Arnold Monto  (born March 22, 1933) is an American physician and epidemiologist. At the University of Michigan School of Public Health, Monto is the Thomas Francis Jr. Collegiate Professor of Public Health, professor of epidemiology, and professor of global public health. His research focuses on the occurrence, prevention, and treatment of infectious diseases in industrialized and developing countries' populations.

Education

Born in Brooklyn, New York, Monto graduated from Erasmus Hall High School. He received a B.A. in zoology from Cornell University in 1954 and earned his M.D. from Cornell University Medical College, now Weill Cornell Medicine, in 1958. From 1958 to 1960, he completed his internship and residency in medicine at the Vanderbilt University Medical Center. From 1960 to 1962, he was a USPHS Post-Doctoral Fellow in Infectious Diseases at Stanford University Medical Center.

Career
Monto fulfilled his national service commitment in the Virus Diseases Section of the Middle America Research Unit: a part of the National Institute of Allergy and Infectious Diseases. While there, he began his career-long interest in respiratory illnesses; confirming that the same viruses causing illnesses in the temperate zones cause illnesses in the tropics. He was among the first to observe that influenza viruses, in areas where temperatures were stable year-round, mainly occurred in the rainy season. In 1965, Monto was recruited to the University of Michigan School of Public Health by Thomas Francis Jr., chair of and professor in the school's Department of Epidemiology. Monto rose through the academic ranks from research associate to professor. He served as chair of the school's Department of Population Planning and International Health from 1993 to 1996, and as director of the University of Michigan Center for Population Planning. From 2002 to 2004, Monto was director of the University of Michigan Bioterrorism Preparedness Initiative. In 2010, he was named the Thomas Francis Collegiate Professor of Public Health. He is the founder and director of the University of Michigan-Israel Public Health Partnership for collaborative research and education (2014–present) and is co-director of the Michigan Center for Respiratory Virus Research and Response, one of five centers across the country that collects data for the Centers for Disease Control and Prevention. Monto spent periods as a visiting scientist at Northwick Park Hospital Clinical Research Center, Harrow, England; at the World Health Organization, Geneva, working on implications of lower respiratory infections globally; and, at the National Research Council, Washington, D.C. organizing studies of the causes of respiratory infections in low-resourced countries.

He is author of over 350 research papers focusing mainly on the epidemiology and implications of respiratory infections and co-editor of Textbook of Influenza Second Edition.

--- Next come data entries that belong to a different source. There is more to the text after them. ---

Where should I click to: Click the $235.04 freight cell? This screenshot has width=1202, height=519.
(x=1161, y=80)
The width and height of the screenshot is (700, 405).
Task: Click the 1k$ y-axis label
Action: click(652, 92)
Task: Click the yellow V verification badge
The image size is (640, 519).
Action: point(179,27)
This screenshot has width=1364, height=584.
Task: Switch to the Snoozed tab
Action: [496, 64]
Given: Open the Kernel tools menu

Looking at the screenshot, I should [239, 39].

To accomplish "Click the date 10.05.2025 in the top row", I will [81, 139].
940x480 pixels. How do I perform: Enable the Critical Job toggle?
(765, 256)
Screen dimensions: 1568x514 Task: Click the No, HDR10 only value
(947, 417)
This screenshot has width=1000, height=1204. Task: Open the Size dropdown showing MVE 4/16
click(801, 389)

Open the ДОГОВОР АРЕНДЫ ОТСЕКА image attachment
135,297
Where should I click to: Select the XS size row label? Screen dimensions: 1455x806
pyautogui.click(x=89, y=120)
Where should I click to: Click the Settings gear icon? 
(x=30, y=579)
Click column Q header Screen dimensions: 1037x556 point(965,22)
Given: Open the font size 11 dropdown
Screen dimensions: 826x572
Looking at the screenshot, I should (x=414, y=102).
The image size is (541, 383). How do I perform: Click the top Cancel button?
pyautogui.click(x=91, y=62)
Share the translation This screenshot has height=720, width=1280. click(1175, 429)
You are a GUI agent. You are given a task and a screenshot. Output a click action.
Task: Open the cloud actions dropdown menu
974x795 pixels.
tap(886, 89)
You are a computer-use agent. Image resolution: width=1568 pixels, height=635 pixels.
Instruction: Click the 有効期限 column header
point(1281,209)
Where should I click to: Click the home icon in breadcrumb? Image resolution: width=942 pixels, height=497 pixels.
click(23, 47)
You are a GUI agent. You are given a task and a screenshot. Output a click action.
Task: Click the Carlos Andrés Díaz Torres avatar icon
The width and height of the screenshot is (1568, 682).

In a career spanning six decades Monto has been involved in pandemic planning and emergency response to influenza and other respiratory virus outbreaks, including the 1968 Hong Kong influenza pandemic, avian influenza, SARS, MERS, and the COVID-19 pandemic.

In 2015, the U.S. Centers for Disease Control and Prevention established the annual "Arnold S. Monto Award" in honor of Monto for innovation in epidemiology and vaccinology. "Dr. Monto's work has helped us understand the value of measuring vaccine effectiveness in the communities where vaccines are used and taking that data to help enhance influenza prevention programs", said Joe Bresee, Chief of the Epidemiology and Prevention Branch of CDC's Influenza Division."

In 2020, Monto was selected to chair the U.S. Food and Drug Administration Vaccines and Related Biological Products Advisory Committee (VRBPAC) on COVID-19.  The committee of experts will discuss the development, authorization and/or licensure of COVID-19 vaccines and advise the agency on safety and effectiveness.

Research
Throughout his career, Monto has focused on the occurrence, prevention, and control of respiratory infections, with a particular interest in influenza. At the University of Michigan in 1965, he developed the Tecumseh Study of Respiratory Illness, which described the specific viruses involved in causing illnesses in American families over an 11-year period.  During the 1968 influenza pandemic, he found that vaccinating school-age children reduced infection in the entire community, an early demonstration of herd immunity. Subsequently, he was involved in evaluating a variety of strategies to control influenza including vaccines, antivirals, and non-pharmaceutical interventions such as antiseptic tissues and face masks. In particular, he designed and carried out critical studies evaluating the value of the neuraminidase inhibitors now in use for influenza. In the 2000s he was involved in developing pandemic control strategies including social distancing, leading to work at WHO and in the US during the 2009 swine flu pandemic. He also led clinical trials establishing the superiority of inactivated vaccines compared to live attenuated vaccines in preventing influenza in adults.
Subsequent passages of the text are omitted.